• [SHORT TASK 1]
From the forum thread about Hockney, quote everything from "Hockney is an" down to "painting plus more.".
• [SHORT TASK 2]
Answer these from the forum thread about Hockney:
(a) According to the first post, what does the eye do to form a whole image in the mind?
(b) On what date did oriecat post?
(c) According to SQ Bimmer, why are there classes on how to fully use Photoshop?
• [SHORT TASK 3]
Summarize the forum thread about Hockney in two sentences.

• [GIVEN PASSAGE]
Hockney is an intelligent man in the way he composes his phot montages as it is constantly circling an area and documenting it in sections just as the eye and the brain do, the human eye is deceptive in that it fools you in to thinking that everything is in focus due to memory.  The eye scans and remembers so as to form a whole image in the mind.  This is what Hockney's work does and is therefore more of a mimic to the way we really see things than a normal static single photograph.  In the photograph there is less subjectivity and emotion attached, the photograph is more truthful than the eye if we want to be technical as it renders more than we really do see at one time.  Besides we could get into the bull**** philosophical question of waht is truth with this.

Just accept that photography is the new documentary painting plus more.

VIVA FILM!


----------



## oriecat (Feb 24, 2005)

Did you see these articles on Hockney last year?  He had some interesting things to say.

http://www.guardian.co.uk/arts/features/story/0,11710,1161451,00.html
http://www.guardian.co.uk/arts/news/story/0,11711,1161737,00.html


----------



## SQ Bimmer (Feb 24, 2005)

There's a reason there are classes held on how to fully utilize photoshop, it's cause it's more complicated than pressing CTRL+SHIFT+L, CTRL+SHIFT+ALT+L, and CTRL+SHIFT+B, and undoing the adjustments that didn't look right!

• [DATA EXCERPT]
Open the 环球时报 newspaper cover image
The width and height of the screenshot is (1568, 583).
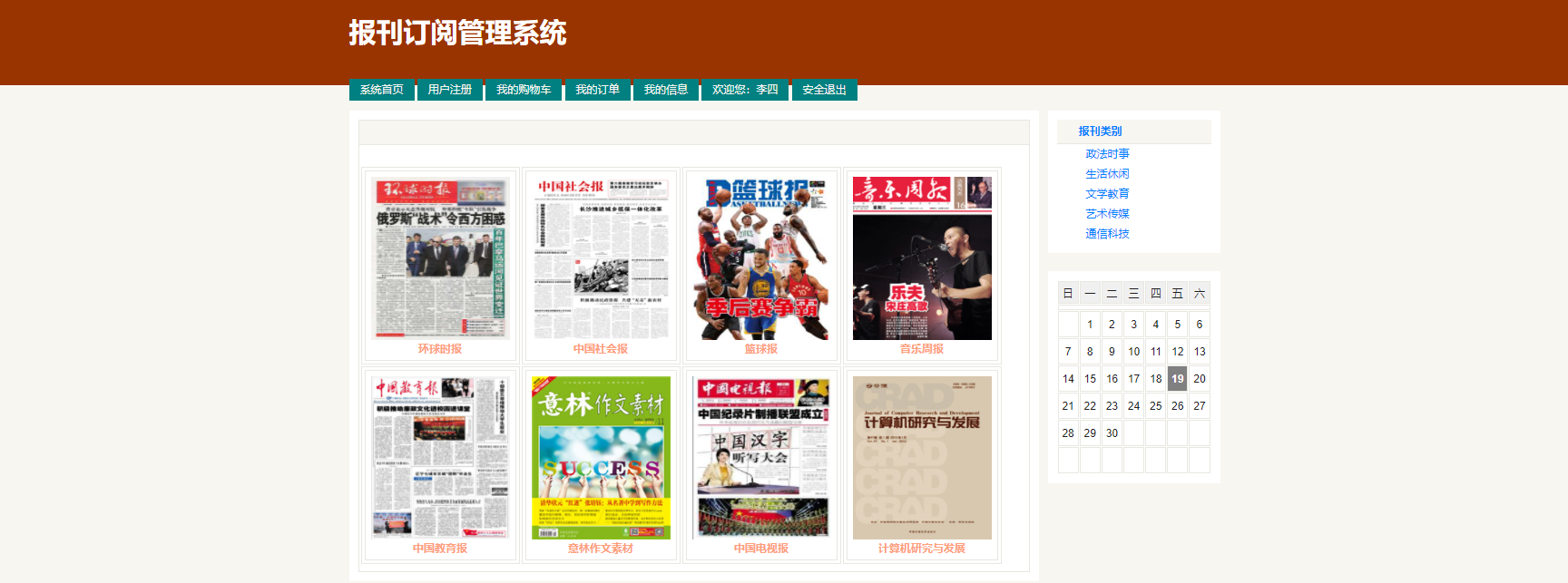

• [WRITTEN RESPONSE 1]
Hockney is an intelligent man in the way he composes his phot montages as it is constantly circling an area and documenting it in sections just as the eye and the brain do, the human eye is deceptive in that it fools you in to thinking that everything is in focus due to memory.  The eye scans and remembers so as to form a whole image in the mind.  This is what Hockney's work does and is therefore more of a mimic to the way we really see things than a normal static single photograph.  In the photograph there is less subjectivity and emotion attached, the photograph is more truthful than the eye if we want to be technical as it renders more than we really do see at one time.  Besides we could get into the bull**** philosophical question of waht is truth with this.

Just accept that photography is the new documentary painting plus more.

• [WRITTEN RESPONSE 2]
(a) It scans and remembers.
(b) Feb 24, 2005.
(c) Because it's more complicated than pressing CTRL+SHIFT+L, CTRL+SHIFT+ALT+L and CTRL+SHIFT+B and undoing the adjustments that didn't look right.

• [WRITTEN RESPONSE 3]
The first post argues that Hockney's montages document an area in sections the way the eye scans and remembers, so they mimic how we really see better than a single static photograph, which the post calls more truthful than the eye. Later replies point to articles on Hockney from the previous year and say Photoshop classes exist because the program is more complicated than pressing a few key combinations.